In a new study, white doctors think that Black people are invincible to the pains that they deal with on a regular basis. There was a study run by the University of Virginia which gathered more than 111 medical students who wholeheartedly believed non-truths about black people, like the idea that African-American blood clots faster than that of Whites.
The university even released a press statement on it, of which we have some of the points below:
“They were also asked the extent to which various beliefs about biological differences between blacks and whites are true or untrue; for example: that blacks age more slowly than whites; their nerve endings are less sensitive than whites’; their blood coagulates more quickly than whites’; their skin is thicker than whites’ (all false).
The researchers found that half of the sample endorsed at least one of the false beliefs, and those who endorsed these beliefs were more likely to report lower pain ratings for the black vs. white patient, and were less accurate in their treatment recommendations for the black vs. white patient.”

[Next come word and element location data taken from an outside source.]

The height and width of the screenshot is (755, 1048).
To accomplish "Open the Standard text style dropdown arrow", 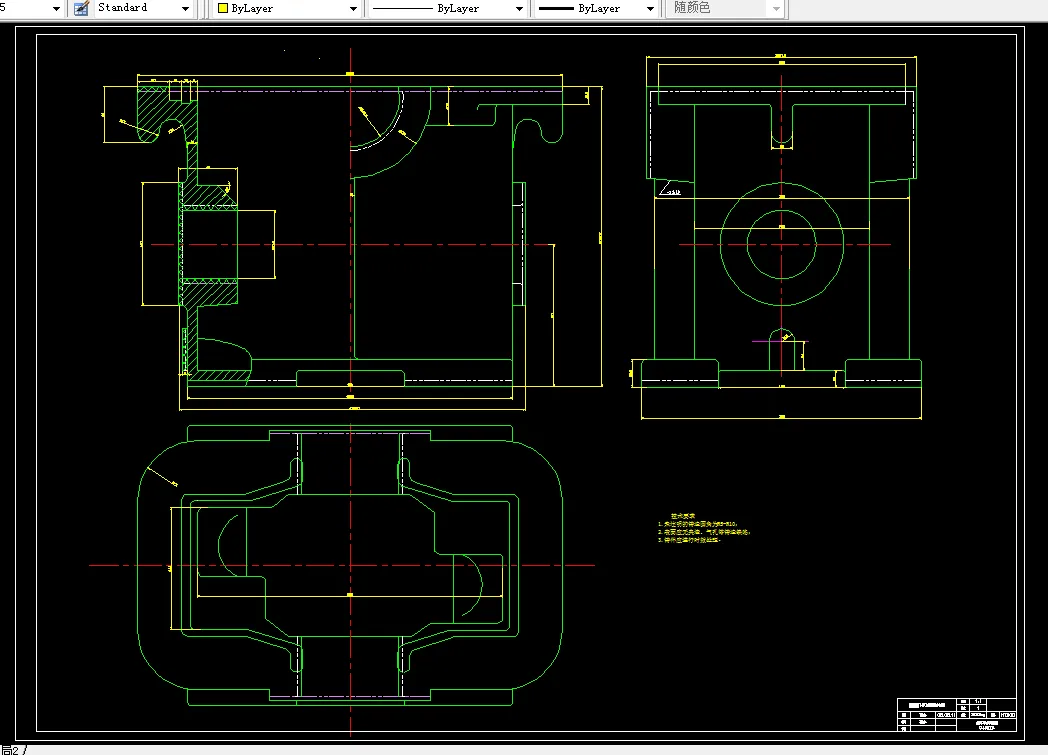I will (x=185, y=9).
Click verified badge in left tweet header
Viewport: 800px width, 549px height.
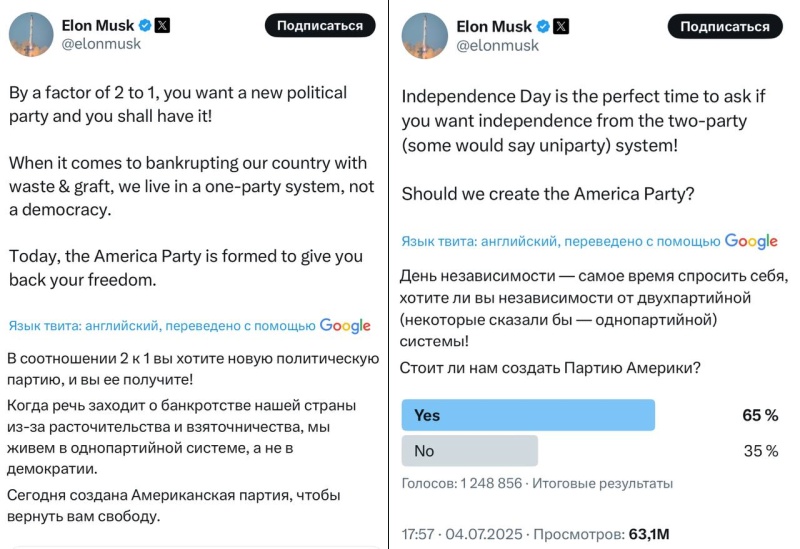[143, 26]
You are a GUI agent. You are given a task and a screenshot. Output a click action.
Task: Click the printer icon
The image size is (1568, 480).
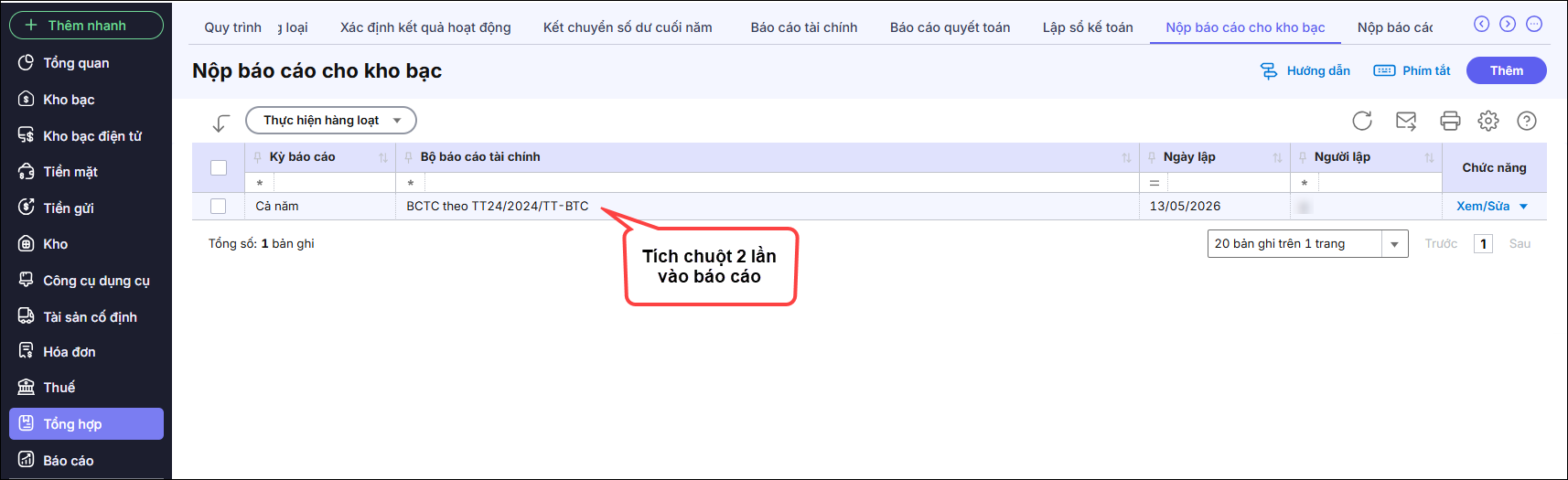(1450, 121)
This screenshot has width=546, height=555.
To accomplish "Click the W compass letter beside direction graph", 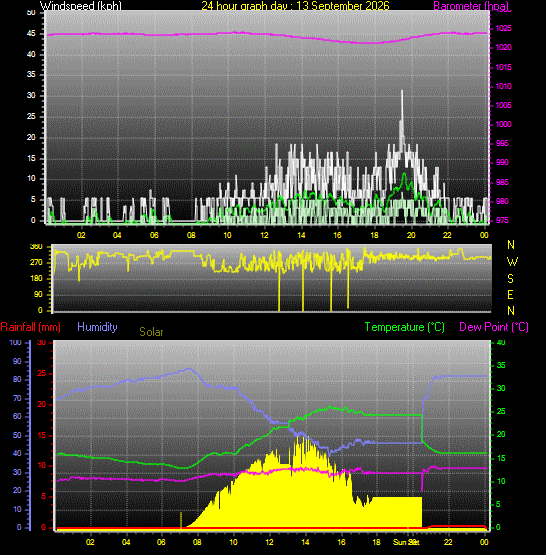I will tap(512, 262).
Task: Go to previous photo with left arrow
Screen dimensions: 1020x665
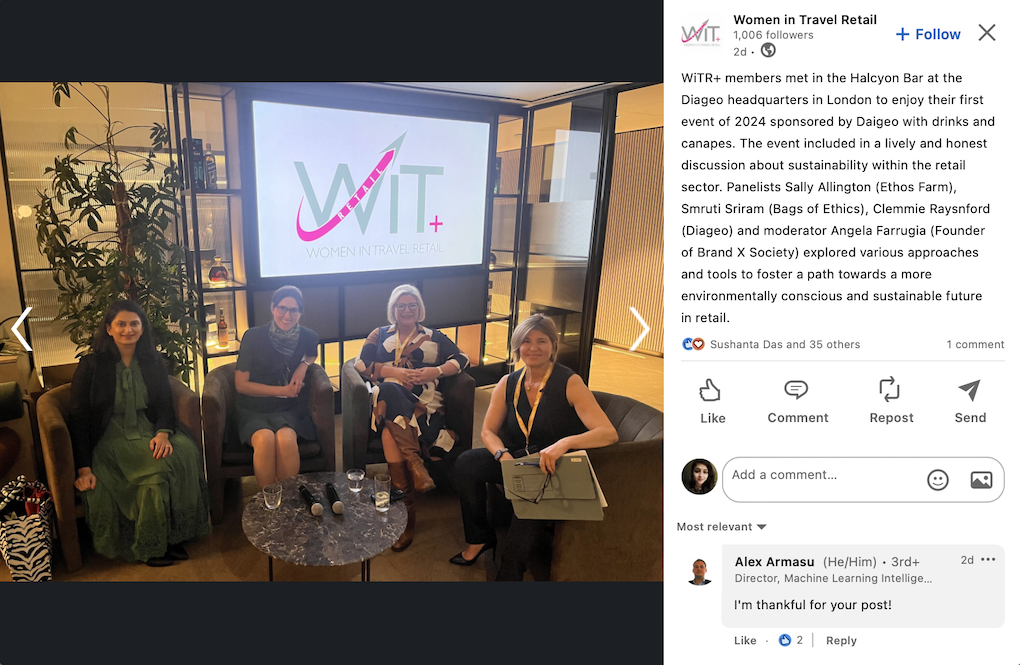Action: [22, 329]
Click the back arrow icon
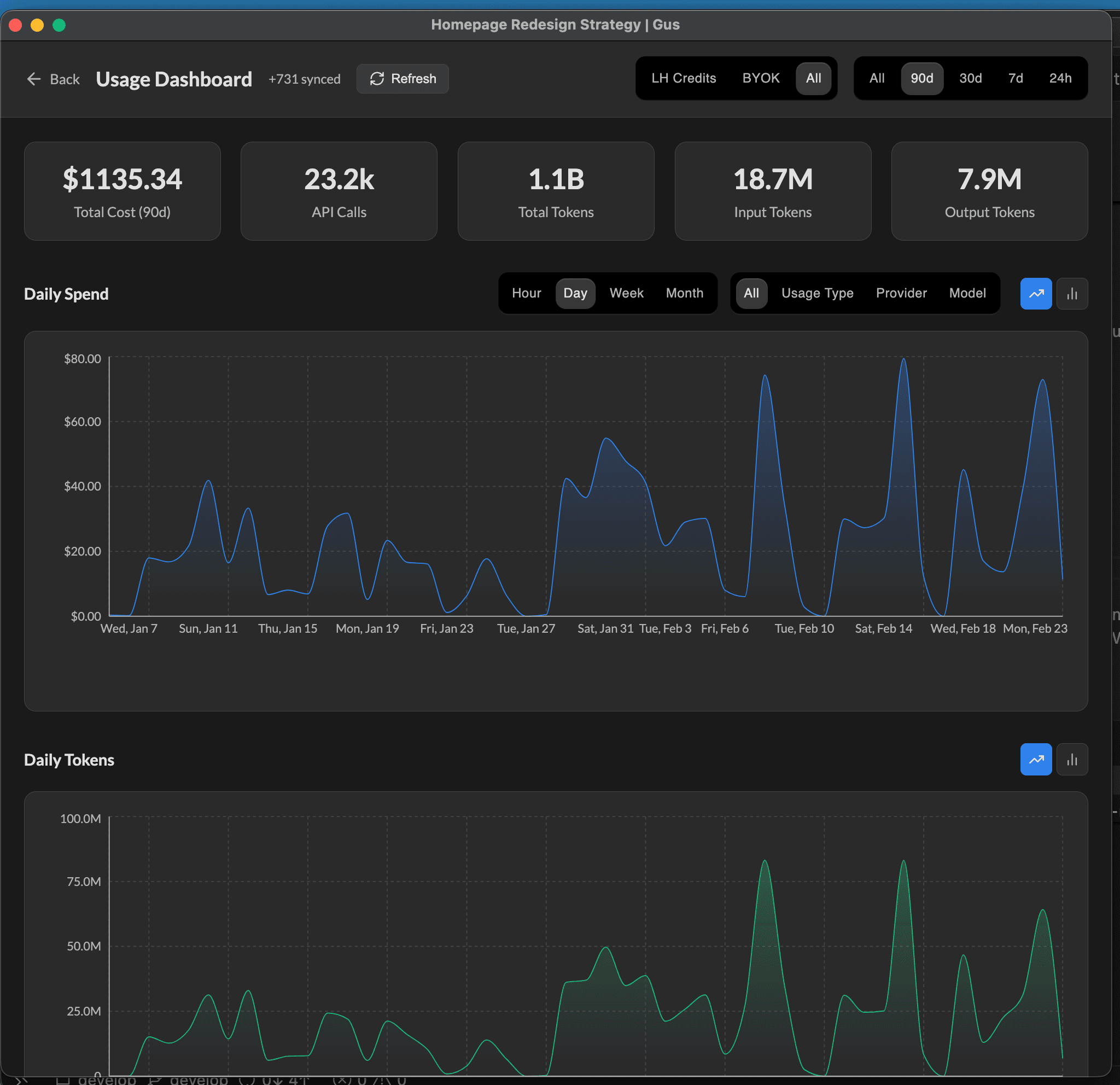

Let’s get real though… are we really surprised? When Darren Wilson shot Michael Brown in Ferguson in 2014, he said that Brown had “charged through a barrage of bullets” as if his color and skin make bullets less painful. Blacks are not immune to death, but it seems like some people think so.
According to John Dilulio, Jr., a political scientist, Black kids who live in inner cities, which he called “super predators” (shout out to Hillary Clinton for using the same language) were in competition with themselves, having this high capacity for violence, which is why the word “super” is included in the term. White people have been fascinated with this. And, the more I write about it, the more I see nothing. Since the Tuskegee Syphilis Experiment, when black sharecroppers were manipulated into acting as guinea pigs for a disease that researchers never told the subjects that there was a cure for, the obsession with dehumanizing Black people has been par for the course.
So, let me clear this up for you.
No. Black people are not less sensitive to pain than white people. While we endure a lot of pain continuously, it doesn’t mean we are impermeable to it. So I am not so sure what is happening at the University of Virginia and in medicine in general, but y’all, it has got to stop.